Iowa Attorney General Tom Miller says the Publishers Clearing House has agreed to a tougher agreement to keep from taking advantage of people who think they’re going to win millions of dollars. Miller says Iowa was part of a multistate agreement with P-C-H in 2001, but reviews still showed problems in their operations.

Miller says the company was taking some people out that were confused or spending too much of their income, but they were letting others in that shouldn’t have. Miller says you don’t have to buy anything to have a chance to win the Publishers Clearinghouse Sweepstakes, but the mass mailings sent out by the company often made it seem that way.

Miller says elderly Iowans were most often mislead. He says in 2005, 850 Iowans sent in more than $1,000 to P-C-H and 50 sent in more than three-thousand dollars. Miller says in the group of 50, the average age was 76. The Attorney General says the changes will put stricter standards on the company for monitoring people who may have a problem.

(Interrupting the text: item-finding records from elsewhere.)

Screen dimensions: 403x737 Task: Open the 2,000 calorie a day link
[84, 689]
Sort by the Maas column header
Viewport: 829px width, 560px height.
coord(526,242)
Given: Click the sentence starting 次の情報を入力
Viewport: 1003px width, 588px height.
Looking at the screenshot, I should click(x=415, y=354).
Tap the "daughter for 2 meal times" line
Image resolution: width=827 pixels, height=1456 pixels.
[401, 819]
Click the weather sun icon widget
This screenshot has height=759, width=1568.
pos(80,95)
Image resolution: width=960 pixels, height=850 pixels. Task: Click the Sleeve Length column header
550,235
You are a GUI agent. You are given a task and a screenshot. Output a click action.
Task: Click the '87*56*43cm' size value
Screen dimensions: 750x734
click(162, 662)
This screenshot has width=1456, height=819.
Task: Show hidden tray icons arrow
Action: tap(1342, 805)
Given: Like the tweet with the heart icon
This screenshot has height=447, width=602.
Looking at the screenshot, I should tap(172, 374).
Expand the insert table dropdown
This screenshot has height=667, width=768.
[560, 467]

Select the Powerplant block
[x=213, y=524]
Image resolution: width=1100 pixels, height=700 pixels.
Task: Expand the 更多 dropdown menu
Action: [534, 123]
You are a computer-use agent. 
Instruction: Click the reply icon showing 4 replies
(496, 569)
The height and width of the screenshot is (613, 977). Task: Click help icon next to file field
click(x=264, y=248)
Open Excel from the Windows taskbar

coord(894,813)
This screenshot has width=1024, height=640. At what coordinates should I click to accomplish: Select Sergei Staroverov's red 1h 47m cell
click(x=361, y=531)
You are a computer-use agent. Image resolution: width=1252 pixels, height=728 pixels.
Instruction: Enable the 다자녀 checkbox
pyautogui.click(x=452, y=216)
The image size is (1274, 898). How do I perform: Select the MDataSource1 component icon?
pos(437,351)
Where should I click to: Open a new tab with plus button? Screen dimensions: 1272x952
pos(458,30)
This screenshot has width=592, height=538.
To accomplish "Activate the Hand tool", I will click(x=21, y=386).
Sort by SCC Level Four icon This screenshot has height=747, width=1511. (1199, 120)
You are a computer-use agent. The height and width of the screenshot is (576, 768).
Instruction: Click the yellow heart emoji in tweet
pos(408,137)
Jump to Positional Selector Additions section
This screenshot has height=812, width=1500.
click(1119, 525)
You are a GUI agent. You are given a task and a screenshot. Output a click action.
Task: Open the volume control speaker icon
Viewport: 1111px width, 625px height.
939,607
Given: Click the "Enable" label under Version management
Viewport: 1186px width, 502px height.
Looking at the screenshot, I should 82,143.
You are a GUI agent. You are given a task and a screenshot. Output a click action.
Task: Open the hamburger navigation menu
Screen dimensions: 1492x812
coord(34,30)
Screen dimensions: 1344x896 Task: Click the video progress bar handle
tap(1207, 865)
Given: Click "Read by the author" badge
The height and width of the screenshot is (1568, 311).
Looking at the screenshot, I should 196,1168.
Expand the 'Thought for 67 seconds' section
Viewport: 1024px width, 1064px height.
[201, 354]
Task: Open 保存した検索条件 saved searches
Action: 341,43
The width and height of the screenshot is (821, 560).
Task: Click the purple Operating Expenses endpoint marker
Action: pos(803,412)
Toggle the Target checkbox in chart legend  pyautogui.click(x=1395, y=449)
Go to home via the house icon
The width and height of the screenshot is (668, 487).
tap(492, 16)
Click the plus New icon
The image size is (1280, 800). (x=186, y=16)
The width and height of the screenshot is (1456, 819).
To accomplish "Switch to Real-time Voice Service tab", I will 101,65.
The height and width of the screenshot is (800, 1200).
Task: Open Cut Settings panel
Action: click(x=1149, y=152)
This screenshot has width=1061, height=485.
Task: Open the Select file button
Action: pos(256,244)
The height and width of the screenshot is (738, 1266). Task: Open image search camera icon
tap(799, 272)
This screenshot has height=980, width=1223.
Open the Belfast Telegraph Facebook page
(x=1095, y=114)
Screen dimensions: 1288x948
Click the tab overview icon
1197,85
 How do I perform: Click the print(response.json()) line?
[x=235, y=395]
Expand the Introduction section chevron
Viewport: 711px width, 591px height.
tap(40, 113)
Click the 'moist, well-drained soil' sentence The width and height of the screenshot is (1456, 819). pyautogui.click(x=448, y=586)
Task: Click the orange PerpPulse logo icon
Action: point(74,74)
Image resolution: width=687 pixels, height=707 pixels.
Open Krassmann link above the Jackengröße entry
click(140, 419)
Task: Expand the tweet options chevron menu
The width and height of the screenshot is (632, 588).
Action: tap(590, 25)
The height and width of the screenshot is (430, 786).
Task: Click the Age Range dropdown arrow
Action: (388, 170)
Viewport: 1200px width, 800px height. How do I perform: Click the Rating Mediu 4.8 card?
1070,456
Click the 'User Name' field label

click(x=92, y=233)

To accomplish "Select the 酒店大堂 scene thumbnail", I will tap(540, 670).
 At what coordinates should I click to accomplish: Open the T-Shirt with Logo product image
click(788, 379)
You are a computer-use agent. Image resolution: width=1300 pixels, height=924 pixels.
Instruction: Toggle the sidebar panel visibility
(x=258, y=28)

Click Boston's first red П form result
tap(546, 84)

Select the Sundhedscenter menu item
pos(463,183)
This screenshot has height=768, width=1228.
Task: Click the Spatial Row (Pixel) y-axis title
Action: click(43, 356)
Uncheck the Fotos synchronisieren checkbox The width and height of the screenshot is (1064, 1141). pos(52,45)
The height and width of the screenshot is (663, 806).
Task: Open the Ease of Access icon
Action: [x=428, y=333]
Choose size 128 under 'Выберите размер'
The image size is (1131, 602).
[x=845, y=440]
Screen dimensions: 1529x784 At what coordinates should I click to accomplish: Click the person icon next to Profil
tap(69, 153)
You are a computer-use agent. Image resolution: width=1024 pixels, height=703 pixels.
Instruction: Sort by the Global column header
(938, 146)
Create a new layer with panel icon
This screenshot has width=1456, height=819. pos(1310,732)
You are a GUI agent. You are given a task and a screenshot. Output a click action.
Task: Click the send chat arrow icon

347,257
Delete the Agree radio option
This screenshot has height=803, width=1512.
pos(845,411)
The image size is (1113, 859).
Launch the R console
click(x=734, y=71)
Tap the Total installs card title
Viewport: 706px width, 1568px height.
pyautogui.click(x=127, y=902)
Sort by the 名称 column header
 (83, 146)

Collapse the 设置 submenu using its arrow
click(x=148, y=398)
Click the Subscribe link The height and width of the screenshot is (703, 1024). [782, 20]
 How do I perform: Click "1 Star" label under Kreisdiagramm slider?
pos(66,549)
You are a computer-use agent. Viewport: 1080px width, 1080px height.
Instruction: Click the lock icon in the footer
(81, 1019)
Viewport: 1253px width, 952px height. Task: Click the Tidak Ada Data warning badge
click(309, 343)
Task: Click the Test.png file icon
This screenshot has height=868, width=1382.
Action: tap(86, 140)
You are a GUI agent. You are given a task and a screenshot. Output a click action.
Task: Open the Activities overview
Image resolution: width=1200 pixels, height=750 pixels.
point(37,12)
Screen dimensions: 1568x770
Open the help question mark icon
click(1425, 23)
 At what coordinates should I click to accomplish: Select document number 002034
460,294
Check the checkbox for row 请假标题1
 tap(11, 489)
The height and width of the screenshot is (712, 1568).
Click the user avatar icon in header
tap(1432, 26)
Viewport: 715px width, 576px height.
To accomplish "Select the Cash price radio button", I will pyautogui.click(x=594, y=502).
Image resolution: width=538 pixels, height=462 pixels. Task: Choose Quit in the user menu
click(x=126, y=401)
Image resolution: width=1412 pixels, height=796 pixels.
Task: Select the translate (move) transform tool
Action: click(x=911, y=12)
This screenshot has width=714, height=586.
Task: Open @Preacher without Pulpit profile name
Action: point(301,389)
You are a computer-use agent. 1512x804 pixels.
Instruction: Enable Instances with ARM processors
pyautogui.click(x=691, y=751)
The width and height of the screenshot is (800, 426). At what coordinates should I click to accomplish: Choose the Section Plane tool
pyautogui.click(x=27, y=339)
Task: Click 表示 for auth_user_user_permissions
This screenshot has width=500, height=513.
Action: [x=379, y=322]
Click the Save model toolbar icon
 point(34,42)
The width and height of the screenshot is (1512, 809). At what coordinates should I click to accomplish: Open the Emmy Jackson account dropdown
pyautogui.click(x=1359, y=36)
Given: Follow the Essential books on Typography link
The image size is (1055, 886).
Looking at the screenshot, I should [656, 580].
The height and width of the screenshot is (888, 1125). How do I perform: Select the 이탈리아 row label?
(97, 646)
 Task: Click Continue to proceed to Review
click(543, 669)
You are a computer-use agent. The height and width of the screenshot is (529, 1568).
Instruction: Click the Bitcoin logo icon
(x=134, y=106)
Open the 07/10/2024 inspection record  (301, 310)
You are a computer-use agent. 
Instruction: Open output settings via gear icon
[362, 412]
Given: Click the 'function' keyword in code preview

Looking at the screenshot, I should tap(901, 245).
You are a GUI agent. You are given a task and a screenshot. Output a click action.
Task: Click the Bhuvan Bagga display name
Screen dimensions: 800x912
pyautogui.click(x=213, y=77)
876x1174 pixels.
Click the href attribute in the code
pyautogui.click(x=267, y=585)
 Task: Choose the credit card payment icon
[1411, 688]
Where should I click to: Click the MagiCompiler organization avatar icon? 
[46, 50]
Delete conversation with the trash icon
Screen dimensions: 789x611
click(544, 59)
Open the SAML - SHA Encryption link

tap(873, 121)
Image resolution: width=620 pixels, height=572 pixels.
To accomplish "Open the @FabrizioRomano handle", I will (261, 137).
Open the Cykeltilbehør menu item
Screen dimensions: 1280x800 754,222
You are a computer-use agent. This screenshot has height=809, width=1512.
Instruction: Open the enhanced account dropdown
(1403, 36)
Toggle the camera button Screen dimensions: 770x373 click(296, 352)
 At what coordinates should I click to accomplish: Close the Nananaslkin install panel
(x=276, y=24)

Miller says in the future is anyone spends more than 500 dollars in a quarter, then they are surveyed by Publishers Clearinghouse. Miller says the survey will ask questions to determine if the person understands that they don’t have to make a purchase to win the sweepstakes. Miller says if P-C-H determines the person understands the rules, the A-G’s office will do their own survey to follow up. He says they will also be sure that people aren’t dropped from the mailing list and then added again.

Miller says the new agreement strengthens the provisions so that once a person is taken off the list, they can’t get back on. He says the company will have to pay full refunds to people who get put back on the list and penalties of 25-hundred dollars for each person that is put back on. Teri Golightly of Des Moines saw two members of her family pulled into spending hundreds of dollars trying to win millions from Publishers Clearinghouse. The first was her grandfather.

Golightly says her mother discovered her grandfather was buying more books and periodicals because he believed it would improve his chances of winning millions. Later when her stepfather was battling terminal cancer, they found he had been spending money on Publishers Clearinghouse items with the hopes of winning the sweepstakes.

Golightly says the tougher restrictions are needed. She says," A leopard doesn’t change his spots. While some of the things have been put in place to try and safeguard people, I feel that these companies will always try and find a way to go around the other way, to try and part people from their money."

Golightly says her father-in-law still believed right up until his death that he was still going to win the sweepstakes. Miller says P-C-H has agreed to pay the state $50,000 to cover the costs of their investigation that led to the new agreement.